El caso llegó a instancias internacionales. La organización Abogados Cristianos presentó una medida cautelar ante el Tribunal Europeo de Derechos Humanos para paralizar el procedimiento, pero el tribunal rechazó la solicitud.

Finalmente, la justicia española desestimó los últimos recursos de la familia, confirmando que Noelia cumplía con todos los requisitos legales para acceder a la eutanasia este jueves 26 de marzo, a la hora ya señalada.

El procedimiento y sus últimas palabras

El proceso tendrá una duración aproximada de 15 minutos. Se utilizarán tres medicamentos específicos y, por deseo de la joven y debido a la conflictividad familiar, se realizará sin la presencia de sus padres.

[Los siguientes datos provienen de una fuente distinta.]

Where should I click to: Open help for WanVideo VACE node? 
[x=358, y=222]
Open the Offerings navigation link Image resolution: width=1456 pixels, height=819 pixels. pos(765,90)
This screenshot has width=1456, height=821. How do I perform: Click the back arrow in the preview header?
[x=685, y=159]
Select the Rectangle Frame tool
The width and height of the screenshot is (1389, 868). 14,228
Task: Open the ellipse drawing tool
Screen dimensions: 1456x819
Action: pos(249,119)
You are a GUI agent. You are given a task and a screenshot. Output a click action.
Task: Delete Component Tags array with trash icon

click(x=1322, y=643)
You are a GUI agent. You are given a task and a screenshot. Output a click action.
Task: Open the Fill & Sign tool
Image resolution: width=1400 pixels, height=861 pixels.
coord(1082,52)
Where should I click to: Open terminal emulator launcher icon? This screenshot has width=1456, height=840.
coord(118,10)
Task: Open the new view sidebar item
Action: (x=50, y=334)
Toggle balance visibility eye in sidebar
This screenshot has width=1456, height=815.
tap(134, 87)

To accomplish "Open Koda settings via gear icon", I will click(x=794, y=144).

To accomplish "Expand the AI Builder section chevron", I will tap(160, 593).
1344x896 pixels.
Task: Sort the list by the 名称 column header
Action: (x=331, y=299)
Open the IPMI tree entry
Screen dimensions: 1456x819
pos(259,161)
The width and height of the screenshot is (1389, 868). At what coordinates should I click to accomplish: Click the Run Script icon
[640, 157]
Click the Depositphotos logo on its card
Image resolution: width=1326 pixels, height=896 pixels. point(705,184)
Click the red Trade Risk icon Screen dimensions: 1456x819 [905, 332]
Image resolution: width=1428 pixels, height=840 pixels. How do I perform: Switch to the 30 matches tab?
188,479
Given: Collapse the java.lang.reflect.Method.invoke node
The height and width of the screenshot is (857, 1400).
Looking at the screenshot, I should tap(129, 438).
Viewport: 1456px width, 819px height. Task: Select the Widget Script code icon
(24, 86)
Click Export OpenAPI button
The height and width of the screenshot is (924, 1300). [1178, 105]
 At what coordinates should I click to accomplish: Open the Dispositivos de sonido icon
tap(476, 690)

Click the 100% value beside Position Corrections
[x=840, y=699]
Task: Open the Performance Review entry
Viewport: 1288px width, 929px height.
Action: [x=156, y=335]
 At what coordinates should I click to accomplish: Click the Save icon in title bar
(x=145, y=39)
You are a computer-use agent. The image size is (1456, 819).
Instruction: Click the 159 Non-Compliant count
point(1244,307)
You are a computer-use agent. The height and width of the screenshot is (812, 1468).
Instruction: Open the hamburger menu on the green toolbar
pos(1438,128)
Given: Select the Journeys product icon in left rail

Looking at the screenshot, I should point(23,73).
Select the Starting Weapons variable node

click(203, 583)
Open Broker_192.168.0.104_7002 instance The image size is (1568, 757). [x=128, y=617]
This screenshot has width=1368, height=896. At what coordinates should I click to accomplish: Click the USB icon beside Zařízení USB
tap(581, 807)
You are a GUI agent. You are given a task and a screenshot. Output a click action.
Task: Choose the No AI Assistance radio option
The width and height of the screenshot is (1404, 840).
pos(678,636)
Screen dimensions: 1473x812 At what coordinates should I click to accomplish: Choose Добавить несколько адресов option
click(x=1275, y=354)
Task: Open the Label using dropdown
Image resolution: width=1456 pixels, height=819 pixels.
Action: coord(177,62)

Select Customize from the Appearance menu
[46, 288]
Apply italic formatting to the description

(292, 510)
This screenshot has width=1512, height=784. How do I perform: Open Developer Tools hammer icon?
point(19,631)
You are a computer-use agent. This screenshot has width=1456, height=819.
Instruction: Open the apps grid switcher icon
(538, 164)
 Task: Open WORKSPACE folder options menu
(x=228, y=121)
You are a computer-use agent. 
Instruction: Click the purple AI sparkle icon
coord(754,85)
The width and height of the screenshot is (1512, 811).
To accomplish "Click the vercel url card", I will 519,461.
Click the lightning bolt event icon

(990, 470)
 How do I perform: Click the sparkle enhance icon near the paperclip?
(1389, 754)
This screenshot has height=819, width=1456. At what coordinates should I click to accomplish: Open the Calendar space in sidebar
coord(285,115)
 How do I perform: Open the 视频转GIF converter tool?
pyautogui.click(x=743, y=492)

En sus últimas declaraciones, Noelia fue contundente sobre su cansancio: “Quiero irme ya en paz y dejar de sufrir y punto”. Ante la falta de comprensión de su entorno, la joven reflexionó: “Yo me voy, vosotros os quedáis aquí con todo el dolor, pero ¿y todo el dolor que he sufrido yo durante tantos años?”.

Noelia también aclaró que, a pesar de su situación, mantenía su autonomía diaria: “Yo no estoy en la cama, me levanto, me ducho y me maquillo yo sola”.

Mientras tanto, cientos de personas se concentran esta mañana frente al hospital donde en pocas horas está programada la eutanasia de Noelia Castillo Ramos, y otras miles de personas en todo el mundo siguen en directo en vigilia de oración y exigen un milagro para que Noelia elija vivir, mientras las redes se llenan de mensajes de apoyo global.

Esta misma tarde, Noelia espera alcanzar lo que ella misma definió como su meta final: “Por fin lo he conseguido y a ver si ya por fin puedo descansar”. Su caso queda como un precedente histórico sobre la autonomía personal y los límites del sufrimiento humano.